Using Professor Fekete’s metaphors, with the regulator of debt now disabled, the brakes discarded, and the circuit breakers removed, it is now understandable, as the last and final act of our financial drama plays out, why we now find ourselves buried beneath unbearable and unpayable quantities of toxic debt.
Removing gold from the international monetary system in 1971 allowed the US to then begin issuing US dollars in increasingly excessive amounts as the US was no longer constrained by gold to maintain any semblance of fiscal restraint.

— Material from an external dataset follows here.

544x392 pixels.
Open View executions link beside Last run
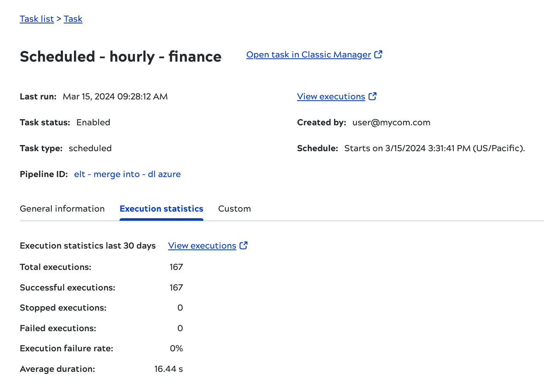331,97
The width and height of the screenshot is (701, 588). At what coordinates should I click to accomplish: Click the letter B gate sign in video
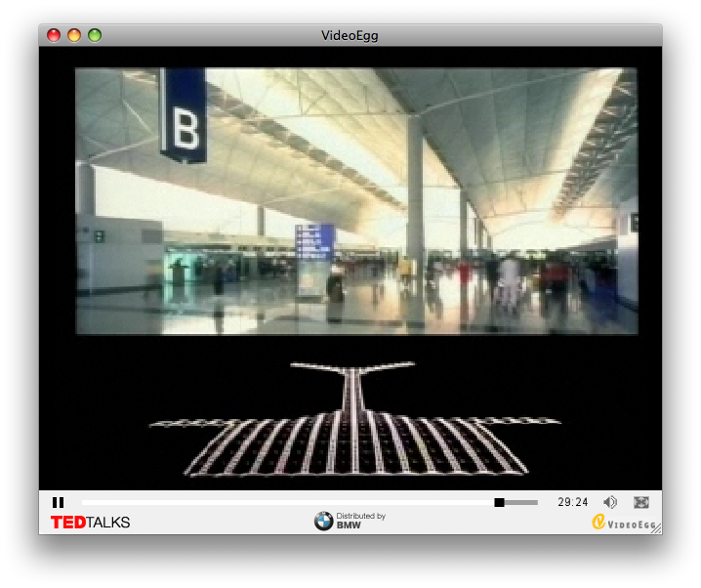184,113
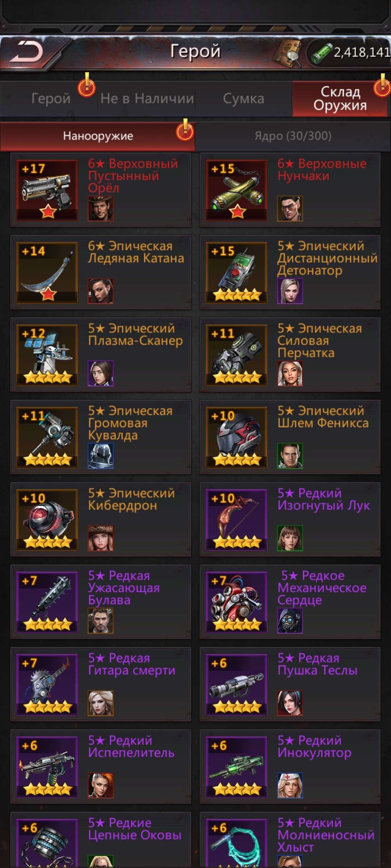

While consequences may be delayed they cannot be avoided. It’s been 38 years since the US removed gold from the international monetary system. As a consequence, the system is now beginning to collapse. Someday, it will collapse completely.
FEAR-BASED OPTIMISM
Increasingly, the sound-bites of politicians, economists and the media are becoming more positive, indicating that an economic recovery is underway. It is not. If it were, governments would be able to slow or stop the spending they are desperately hoping will rescue their respective economies. None are so doing.
But despite trillions of dollars, the global economy is still contracting. Signs of improvement are due only to the massive amounts of government aid being spent in the hopes of reviving private demand, demand irrevocably crippled by now unpayable levels of debt.